Genetic association studies of Alzheimer disease using multi-phenotype tests and gene-based tests
MetadataShow full item record
The genome-wide association study (GWAS) approach has identified novel loci for a variety of complex diseases. However, for most of these disorder much of the heritability is not explained by this approach, which focuses on identifying common variants that are associated with disease risk. The unexplained heritability may be due to genetic or phenotypic heterogeneity or the influence of rare variants. The motivation behind this thesis was to uncover the unexplained heritability by applying joint analyses of sets of variants (gene-based association test) and multiple disease-related phenotypes (called multivariate gene-based association test). First, we evaluated multivariate gene-based methods for detecting association of common genetic variants with correlated phenotypes. An extensive simulation study showed that the method combining the MultiPhen and GATES software performed best for most tested scenarios especially when correlations among phenotypes are relatively low. We developed a new multivariate gene-based test using rare variants called VEMPHAS. A simulation study using VEMPHAS showed that this method correctly controls for type I error in all tested scenarios.

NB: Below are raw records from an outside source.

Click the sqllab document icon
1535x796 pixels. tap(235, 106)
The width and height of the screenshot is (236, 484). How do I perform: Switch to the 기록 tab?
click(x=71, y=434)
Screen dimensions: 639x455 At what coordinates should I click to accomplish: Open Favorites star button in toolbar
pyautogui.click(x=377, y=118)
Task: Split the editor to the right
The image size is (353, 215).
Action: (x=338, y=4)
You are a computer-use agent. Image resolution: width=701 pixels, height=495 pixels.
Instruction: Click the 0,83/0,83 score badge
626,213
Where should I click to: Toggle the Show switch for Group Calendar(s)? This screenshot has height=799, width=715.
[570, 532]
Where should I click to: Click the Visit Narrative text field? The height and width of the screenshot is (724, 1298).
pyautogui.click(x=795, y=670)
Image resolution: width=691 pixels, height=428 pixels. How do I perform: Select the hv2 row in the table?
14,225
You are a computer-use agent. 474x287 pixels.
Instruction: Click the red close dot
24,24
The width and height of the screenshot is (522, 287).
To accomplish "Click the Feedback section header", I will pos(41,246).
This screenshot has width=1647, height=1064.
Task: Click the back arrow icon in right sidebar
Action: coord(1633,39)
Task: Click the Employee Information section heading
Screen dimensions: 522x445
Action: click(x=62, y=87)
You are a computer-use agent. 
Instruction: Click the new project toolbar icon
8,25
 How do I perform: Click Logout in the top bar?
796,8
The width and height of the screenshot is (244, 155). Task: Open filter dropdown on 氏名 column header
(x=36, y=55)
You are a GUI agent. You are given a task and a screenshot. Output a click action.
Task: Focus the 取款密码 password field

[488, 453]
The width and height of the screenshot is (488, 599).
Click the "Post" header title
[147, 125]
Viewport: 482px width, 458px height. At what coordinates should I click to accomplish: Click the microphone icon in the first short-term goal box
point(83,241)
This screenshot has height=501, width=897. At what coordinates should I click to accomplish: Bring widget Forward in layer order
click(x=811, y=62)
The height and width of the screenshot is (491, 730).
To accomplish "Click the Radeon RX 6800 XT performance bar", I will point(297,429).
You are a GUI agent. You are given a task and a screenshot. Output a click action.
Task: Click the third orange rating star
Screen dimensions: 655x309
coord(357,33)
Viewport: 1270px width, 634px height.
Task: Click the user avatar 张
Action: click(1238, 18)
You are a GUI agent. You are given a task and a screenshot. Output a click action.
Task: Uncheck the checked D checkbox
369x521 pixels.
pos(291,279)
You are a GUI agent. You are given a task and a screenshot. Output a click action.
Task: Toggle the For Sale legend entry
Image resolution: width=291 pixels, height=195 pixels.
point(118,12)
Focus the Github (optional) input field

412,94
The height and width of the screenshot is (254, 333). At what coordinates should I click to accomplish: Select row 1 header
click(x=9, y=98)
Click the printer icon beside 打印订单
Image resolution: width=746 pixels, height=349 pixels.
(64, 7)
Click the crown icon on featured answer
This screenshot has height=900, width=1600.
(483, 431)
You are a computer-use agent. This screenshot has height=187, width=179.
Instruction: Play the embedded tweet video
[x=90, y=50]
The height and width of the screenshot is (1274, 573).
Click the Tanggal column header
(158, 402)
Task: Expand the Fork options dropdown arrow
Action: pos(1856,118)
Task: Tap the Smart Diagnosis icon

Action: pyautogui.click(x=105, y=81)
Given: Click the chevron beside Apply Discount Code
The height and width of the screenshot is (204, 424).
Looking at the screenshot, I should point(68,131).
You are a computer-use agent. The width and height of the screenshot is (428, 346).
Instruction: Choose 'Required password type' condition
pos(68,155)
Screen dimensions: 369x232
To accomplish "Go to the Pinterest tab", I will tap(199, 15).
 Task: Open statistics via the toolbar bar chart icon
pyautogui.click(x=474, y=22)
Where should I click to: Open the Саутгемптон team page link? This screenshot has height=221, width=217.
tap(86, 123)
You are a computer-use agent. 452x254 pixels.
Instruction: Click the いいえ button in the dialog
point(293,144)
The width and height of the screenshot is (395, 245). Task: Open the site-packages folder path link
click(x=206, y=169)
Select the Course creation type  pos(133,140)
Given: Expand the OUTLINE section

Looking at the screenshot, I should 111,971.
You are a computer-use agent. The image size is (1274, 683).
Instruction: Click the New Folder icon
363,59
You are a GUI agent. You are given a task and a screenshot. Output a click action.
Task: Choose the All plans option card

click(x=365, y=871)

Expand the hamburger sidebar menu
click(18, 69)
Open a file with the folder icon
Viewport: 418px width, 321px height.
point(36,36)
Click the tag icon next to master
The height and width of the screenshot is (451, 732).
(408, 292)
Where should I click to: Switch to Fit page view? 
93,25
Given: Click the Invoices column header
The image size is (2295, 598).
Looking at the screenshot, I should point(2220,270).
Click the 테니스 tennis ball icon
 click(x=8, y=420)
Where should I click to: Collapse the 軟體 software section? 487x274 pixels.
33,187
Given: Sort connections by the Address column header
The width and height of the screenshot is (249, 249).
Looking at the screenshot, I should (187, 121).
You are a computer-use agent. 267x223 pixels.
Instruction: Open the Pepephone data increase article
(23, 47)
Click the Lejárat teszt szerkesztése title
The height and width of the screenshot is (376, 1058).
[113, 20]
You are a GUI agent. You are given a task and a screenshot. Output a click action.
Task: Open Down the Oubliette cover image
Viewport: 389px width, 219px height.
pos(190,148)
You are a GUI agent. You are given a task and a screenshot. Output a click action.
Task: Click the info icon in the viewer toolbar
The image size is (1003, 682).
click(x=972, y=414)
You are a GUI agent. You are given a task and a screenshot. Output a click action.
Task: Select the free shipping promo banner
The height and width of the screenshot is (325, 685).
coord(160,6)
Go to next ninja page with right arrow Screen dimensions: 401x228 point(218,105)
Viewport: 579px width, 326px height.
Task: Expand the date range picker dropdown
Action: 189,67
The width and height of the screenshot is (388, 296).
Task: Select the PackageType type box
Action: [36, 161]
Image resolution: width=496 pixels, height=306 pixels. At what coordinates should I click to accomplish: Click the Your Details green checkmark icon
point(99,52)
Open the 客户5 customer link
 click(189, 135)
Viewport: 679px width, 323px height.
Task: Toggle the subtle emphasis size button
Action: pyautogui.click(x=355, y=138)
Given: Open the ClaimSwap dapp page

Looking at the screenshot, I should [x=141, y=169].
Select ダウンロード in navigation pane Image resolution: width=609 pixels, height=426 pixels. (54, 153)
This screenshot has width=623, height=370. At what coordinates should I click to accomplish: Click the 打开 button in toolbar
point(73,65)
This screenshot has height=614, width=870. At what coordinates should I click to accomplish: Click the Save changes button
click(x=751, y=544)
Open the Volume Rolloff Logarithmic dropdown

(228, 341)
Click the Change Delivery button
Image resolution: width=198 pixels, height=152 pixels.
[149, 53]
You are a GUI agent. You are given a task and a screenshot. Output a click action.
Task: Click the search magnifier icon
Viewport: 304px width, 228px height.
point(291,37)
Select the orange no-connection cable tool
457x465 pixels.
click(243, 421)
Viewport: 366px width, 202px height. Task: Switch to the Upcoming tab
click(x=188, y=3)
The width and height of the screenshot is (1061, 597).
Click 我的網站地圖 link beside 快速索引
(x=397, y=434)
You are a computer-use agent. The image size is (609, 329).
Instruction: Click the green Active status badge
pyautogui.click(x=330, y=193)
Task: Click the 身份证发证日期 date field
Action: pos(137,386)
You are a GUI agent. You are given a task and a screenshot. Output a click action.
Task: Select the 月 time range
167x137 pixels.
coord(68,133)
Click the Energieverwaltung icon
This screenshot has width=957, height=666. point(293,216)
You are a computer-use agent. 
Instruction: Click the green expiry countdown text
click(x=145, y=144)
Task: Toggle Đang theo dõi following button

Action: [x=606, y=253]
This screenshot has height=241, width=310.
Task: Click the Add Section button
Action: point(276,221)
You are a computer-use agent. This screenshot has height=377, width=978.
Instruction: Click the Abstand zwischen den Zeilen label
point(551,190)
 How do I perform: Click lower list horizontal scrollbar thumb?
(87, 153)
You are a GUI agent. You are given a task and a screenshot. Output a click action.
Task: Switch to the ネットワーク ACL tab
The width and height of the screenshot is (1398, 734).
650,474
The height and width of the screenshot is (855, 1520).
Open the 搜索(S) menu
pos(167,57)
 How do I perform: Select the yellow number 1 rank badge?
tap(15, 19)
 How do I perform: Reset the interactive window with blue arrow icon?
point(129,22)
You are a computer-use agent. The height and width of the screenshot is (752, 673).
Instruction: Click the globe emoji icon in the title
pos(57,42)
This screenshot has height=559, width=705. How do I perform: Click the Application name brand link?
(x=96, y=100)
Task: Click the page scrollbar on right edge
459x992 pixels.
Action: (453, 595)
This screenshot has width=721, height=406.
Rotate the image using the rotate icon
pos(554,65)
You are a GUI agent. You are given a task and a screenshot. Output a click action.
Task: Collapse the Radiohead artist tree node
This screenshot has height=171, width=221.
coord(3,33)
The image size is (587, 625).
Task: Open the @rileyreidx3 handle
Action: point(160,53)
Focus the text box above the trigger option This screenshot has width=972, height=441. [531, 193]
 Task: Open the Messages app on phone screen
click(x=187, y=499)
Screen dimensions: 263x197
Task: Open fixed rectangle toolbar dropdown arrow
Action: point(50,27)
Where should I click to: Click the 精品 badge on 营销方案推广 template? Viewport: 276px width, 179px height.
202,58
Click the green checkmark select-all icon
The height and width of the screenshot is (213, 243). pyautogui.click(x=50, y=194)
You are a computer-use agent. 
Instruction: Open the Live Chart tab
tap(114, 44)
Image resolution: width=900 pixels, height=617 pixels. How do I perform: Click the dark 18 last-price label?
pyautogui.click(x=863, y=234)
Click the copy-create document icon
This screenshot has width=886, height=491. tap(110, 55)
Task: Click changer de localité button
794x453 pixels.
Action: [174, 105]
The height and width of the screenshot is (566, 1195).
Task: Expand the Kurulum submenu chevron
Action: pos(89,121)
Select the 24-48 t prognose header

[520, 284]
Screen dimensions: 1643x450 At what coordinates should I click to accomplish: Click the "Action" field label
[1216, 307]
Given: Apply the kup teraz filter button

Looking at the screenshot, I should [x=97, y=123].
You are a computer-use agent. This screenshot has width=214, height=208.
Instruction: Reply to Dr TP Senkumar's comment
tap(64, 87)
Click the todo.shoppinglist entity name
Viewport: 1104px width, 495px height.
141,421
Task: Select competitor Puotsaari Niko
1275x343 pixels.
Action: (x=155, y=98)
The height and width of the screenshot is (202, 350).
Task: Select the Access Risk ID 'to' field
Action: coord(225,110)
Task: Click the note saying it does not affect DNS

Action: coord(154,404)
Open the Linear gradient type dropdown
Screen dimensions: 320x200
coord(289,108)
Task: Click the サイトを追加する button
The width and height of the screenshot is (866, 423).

We applied VEMPHAS to analysis of various phenotypes related to Alzheimer disease (AD) and found suggestive association (P < 4.15x10-6) with the gene TRIM22, which has been identified in a previous sequencing study of AD onset in PSEN1/2 mutation carriers. We also developed software with a graphical user interface which is designed for integrating information from different types of data sources including genetic data (from GWAS or sequencing), expression data (from RNA-Seq), and protein structures (from protein data banks). This software has several features including 1) testing associations between genetic variants and gene expressions; 2) locating amino acids, encoded by the variants, in a protein structure; and 3) retrieving genetic locations (chromosome and base pair positions) of amino acids of interest in the protein structure. The last feature can be applied for prioritizing coding variants for gene-based association testing. The methods and strategies developed for this dissertation project can effectively uncover a portion of the remaining heritability of complex diseases that is unexplained by traditional GWAS approaches.